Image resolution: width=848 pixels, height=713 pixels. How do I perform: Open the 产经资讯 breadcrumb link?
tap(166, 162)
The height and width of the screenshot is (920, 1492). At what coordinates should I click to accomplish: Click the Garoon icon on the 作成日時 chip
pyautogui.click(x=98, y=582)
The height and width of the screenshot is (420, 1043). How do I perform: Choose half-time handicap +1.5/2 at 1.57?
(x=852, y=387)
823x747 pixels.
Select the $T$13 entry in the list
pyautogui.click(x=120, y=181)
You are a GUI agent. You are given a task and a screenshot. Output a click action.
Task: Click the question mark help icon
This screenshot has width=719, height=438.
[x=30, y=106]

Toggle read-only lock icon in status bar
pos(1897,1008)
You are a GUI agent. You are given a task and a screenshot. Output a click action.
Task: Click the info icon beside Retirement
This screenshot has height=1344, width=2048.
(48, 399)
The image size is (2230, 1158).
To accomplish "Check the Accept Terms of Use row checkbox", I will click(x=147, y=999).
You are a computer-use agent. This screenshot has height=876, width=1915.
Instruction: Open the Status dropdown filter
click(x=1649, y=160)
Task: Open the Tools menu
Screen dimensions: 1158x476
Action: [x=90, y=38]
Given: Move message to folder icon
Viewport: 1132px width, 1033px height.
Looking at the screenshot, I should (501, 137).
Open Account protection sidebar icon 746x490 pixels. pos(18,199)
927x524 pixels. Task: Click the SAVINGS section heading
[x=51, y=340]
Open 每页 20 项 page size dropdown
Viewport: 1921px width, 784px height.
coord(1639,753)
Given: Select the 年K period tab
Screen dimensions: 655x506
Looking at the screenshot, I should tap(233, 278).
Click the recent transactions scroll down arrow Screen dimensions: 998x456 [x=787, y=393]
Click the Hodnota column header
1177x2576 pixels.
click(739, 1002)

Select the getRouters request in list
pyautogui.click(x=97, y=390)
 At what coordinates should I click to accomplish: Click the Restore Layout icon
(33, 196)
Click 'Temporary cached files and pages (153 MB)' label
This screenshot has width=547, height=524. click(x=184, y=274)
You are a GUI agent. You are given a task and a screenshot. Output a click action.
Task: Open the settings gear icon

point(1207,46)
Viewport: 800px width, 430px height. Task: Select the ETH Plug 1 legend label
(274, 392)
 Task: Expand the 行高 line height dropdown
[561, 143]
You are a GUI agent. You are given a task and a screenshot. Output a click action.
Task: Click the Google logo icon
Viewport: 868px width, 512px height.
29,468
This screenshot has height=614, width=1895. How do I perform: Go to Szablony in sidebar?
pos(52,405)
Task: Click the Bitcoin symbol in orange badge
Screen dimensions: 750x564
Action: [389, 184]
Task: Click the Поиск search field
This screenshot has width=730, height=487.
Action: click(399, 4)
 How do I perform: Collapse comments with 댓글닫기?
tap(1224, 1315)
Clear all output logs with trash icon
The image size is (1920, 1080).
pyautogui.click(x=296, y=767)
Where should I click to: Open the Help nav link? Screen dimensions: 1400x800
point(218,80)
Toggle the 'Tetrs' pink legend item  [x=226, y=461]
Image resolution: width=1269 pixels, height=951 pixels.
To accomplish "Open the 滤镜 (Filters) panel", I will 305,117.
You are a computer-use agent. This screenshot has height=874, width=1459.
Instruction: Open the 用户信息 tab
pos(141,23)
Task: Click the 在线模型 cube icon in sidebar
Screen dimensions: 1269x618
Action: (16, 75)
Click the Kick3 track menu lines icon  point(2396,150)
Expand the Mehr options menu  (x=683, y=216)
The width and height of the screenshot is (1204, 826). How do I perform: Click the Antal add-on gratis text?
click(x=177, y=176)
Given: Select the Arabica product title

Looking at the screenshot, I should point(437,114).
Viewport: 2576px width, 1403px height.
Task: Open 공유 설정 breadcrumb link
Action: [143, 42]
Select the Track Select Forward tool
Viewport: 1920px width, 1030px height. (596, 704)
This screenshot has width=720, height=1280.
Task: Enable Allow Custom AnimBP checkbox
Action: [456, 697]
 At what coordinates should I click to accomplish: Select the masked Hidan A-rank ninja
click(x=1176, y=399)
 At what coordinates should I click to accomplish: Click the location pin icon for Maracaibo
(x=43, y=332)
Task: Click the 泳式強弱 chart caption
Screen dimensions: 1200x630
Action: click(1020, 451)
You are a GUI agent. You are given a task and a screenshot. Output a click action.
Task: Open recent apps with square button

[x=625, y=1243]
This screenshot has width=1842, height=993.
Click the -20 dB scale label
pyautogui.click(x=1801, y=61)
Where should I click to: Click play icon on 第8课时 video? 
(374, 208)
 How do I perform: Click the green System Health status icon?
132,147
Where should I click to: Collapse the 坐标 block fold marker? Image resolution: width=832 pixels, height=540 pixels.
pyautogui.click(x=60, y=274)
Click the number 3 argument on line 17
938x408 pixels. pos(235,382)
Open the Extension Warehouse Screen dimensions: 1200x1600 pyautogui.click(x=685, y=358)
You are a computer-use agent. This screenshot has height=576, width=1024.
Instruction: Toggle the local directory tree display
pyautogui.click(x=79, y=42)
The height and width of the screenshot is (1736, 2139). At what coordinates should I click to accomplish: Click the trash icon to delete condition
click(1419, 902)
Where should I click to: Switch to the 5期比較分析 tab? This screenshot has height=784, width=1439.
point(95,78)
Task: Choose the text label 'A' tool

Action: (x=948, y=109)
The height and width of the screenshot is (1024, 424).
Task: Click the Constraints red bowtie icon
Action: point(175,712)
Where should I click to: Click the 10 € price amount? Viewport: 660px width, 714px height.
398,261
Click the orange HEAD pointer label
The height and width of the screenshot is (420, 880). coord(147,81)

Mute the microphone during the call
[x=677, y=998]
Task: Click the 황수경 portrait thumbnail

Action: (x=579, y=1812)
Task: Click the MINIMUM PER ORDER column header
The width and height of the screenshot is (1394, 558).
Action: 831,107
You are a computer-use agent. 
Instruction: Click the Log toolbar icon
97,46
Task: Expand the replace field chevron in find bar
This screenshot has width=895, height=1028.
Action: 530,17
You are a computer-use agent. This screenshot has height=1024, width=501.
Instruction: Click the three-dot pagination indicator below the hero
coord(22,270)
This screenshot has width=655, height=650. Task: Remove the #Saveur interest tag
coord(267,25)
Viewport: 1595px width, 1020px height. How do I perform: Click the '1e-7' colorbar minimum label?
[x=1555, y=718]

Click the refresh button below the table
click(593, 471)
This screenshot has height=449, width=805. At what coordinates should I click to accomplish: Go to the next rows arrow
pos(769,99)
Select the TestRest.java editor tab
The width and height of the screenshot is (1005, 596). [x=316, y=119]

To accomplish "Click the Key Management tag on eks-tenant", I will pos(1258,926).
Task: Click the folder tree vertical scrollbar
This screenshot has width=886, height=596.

EXERCISE:
Quote the listing verbatim, beginning at the line containing "Select the TestRest.java editor tab" and continuing through the end of the listing.

RESPONSE TO THE EXERCISE:
Select the TestRest.java editor tab
The width and height of the screenshot is (1005, 596). [x=316, y=119]

To accomplish "Click the Key Management tag on eks-tenant", I will pos(1258,926).
Task: Click the folder tree vertical scrollbar
This screenshot has width=886, height=596.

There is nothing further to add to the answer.